Data to examine
________________
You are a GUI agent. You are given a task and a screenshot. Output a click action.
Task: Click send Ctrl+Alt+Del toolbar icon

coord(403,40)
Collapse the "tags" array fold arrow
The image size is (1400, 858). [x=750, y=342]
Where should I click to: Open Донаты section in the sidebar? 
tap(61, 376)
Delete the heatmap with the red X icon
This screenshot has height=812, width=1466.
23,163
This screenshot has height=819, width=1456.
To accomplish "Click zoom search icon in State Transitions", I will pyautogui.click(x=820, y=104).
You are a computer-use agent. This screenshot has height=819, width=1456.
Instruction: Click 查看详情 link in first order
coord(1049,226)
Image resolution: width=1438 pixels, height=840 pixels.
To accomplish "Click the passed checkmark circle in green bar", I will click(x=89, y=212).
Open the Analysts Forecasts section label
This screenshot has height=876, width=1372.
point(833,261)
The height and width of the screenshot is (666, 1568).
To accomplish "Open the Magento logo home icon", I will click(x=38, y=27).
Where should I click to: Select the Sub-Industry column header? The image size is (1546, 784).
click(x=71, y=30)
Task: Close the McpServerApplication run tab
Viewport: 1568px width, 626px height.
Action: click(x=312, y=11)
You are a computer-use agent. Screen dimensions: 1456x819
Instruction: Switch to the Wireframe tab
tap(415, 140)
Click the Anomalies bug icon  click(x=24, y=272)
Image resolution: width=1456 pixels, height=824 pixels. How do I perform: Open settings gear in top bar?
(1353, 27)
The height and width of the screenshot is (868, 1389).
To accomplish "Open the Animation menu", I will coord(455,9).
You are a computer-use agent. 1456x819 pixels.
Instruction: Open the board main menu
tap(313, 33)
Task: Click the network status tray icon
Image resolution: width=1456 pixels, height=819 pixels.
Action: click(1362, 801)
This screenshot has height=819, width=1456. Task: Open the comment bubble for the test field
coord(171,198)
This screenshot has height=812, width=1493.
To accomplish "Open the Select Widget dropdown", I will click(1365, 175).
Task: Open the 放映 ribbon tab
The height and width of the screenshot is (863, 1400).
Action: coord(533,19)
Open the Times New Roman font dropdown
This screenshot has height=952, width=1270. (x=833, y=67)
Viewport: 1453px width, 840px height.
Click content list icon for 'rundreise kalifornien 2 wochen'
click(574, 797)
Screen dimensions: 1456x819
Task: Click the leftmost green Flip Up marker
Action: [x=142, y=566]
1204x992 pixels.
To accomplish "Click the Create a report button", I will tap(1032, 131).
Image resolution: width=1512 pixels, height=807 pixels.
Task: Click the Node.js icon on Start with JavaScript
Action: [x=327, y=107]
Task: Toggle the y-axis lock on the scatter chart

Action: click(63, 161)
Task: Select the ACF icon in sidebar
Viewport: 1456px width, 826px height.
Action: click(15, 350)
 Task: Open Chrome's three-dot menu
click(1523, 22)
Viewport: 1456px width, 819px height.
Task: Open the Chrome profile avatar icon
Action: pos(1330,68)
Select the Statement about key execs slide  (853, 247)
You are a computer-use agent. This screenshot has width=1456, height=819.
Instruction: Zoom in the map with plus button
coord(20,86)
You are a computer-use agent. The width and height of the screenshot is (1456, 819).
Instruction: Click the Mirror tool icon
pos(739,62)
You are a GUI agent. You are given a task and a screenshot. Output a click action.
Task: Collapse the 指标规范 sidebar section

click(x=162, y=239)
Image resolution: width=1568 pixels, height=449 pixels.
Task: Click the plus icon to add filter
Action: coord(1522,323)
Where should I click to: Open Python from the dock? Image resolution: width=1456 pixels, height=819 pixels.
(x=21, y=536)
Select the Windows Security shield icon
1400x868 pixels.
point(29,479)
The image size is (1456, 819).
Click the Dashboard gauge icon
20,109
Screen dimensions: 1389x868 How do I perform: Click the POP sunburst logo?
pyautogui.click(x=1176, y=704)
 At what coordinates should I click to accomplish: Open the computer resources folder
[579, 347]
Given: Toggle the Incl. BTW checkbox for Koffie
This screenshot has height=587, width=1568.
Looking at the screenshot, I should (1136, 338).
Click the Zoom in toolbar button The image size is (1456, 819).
________________
The task
Please copy nothing but the lines from the one that holds "has width=1456, height=819." through the last line of the material above, exactly as written.

Result of the task
You are a computer-use agent. This screenshot has width=1456, height=819.
Instruction: Zoom in the map with plus button
coord(20,86)
You are a computer-use agent. The width and height of the screenshot is (1456, 819).
Instruction: Click the Mirror tool icon
pos(739,62)
You are a GUI agent. You are given a task and a screenshot. Output a click action.
Task: Collapse the 指标规范 sidebar section

click(x=162, y=239)
Image resolution: width=1568 pixels, height=449 pixels.
Task: Click the plus icon to add filter
Action: coord(1522,323)
Where should I click to: Open Python from the dock? Image resolution: width=1456 pixels, height=819 pixels.
(x=21, y=536)
Select the Windows Security shield icon
1400x868 pixels.
point(29,479)
The image size is (1456, 819).
Click the Dashboard gauge icon
20,109
Screen dimensions: 1389x868 How do I perform: Click the POP sunburst logo?
pyautogui.click(x=1176, y=704)
 At what coordinates should I click to accomplish: Open the computer resources folder
[579, 347]
Given: Toggle the Incl. BTW checkbox for Koffie
This screenshot has height=587, width=1568.
Looking at the screenshot, I should (1136, 338).
Click the Zoom in toolbar button The image size is (1456, 819).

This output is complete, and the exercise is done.